---------- RECORDS PROVIDED

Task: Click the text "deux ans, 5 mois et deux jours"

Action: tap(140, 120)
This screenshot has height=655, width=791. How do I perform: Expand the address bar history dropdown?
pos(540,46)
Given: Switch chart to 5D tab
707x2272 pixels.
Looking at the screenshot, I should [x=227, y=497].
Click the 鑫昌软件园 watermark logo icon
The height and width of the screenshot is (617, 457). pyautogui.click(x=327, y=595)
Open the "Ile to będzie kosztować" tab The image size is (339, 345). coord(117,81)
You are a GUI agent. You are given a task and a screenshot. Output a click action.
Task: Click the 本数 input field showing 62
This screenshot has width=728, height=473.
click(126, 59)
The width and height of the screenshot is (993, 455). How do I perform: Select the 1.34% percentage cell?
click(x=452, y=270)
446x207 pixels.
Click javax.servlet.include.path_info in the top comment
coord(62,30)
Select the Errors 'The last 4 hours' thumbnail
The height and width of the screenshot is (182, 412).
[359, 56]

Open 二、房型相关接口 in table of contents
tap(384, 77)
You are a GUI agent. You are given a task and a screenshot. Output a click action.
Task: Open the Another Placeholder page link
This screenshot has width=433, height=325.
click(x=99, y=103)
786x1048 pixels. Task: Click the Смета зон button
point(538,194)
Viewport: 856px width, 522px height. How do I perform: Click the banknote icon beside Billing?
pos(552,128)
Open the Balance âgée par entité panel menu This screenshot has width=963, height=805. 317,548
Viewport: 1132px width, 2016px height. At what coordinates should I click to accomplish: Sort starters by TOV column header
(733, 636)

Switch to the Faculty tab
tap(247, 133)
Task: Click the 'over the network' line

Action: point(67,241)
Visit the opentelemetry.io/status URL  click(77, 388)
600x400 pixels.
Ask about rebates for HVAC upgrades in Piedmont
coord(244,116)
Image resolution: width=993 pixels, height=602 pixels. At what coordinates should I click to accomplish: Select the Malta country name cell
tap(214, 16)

--------------------

| WHAT YOU WILL DO |
Copy every line of the listing above exactly as it appears, keeping the original order.

| EXPECTED ANSWER |
Task: Click the text "deux ans, 5 mois et deux jours"

Action: tap(140, 120)
This screenshot has height=655, width=791. How do I perform: Expand the address bar history dropdown?
pos(540,46)
Given: Switch chart to 5D tab
707x2272 pixels.
Looking at the screenshot, I should [x=227, y=497].
Click the 鑫昌软件园 watermark logo icon
The height and width of the screenshot is (617, 457). pyautogui.click(x=327, y=595)
Open the "Ile to będzie kosztować" tab The image size is (339, 345). coord(117,81)
You are a GUI agent. You are given a task and a screenshot. Output a click action.
Task: Click the 本数 input field showing 62
This screenshot has width=728, height=473.
click(126, 59)
The width and height of the screenshot is (993, 455). How do I perform: Select the 1.34% percentage cell?
click(x=452, y=270)
446x207 pixels.
Click javax.servlet.include.path_info in the top comment
coord(62,30)
Select the Errors 'The last 4 hours' thumbnail
The height and width of the screenshot is (182, 412).
[359, 56]

Open 二、房型相关接口 in table of contents
tap(384, 77)
You are a GUI agent. You are given a task and a screenshot. Output a click action.
Task: Open the Another Placeholder page link
This screenshot has width=433, height=325.
click(x=99, y=103)
786x1048 pixels. Task: Click the Смета зон button
point(538,194)
Viewport: 856px width, 522px height. How do I perform: Click the banknote icon beside Billing?
pos(552,128)
Open the Balance âgée par entité panel menu This screenshot has width=963, height=805. 317,548
Viewport: 1132px width, 2016px height. At what coordinates should I click to accomplish: Sort starters by TOV column header
(733, 636)

Switch to the Faculty tab
tap(247, 133)
Task: Click the 'over the network' line

Action: point(67,241)
Visit the opentelemetry.io/status URL  click(77, 388)
600x400 pixels.
Ask about rebates for HVAC upgrades in Piedmont
coord(244,116)
Image resolution: width=993 pixels, height=602 pixels. At what coordinates should I click to accomplish: Select the Malta country name cell
tap(214, 16)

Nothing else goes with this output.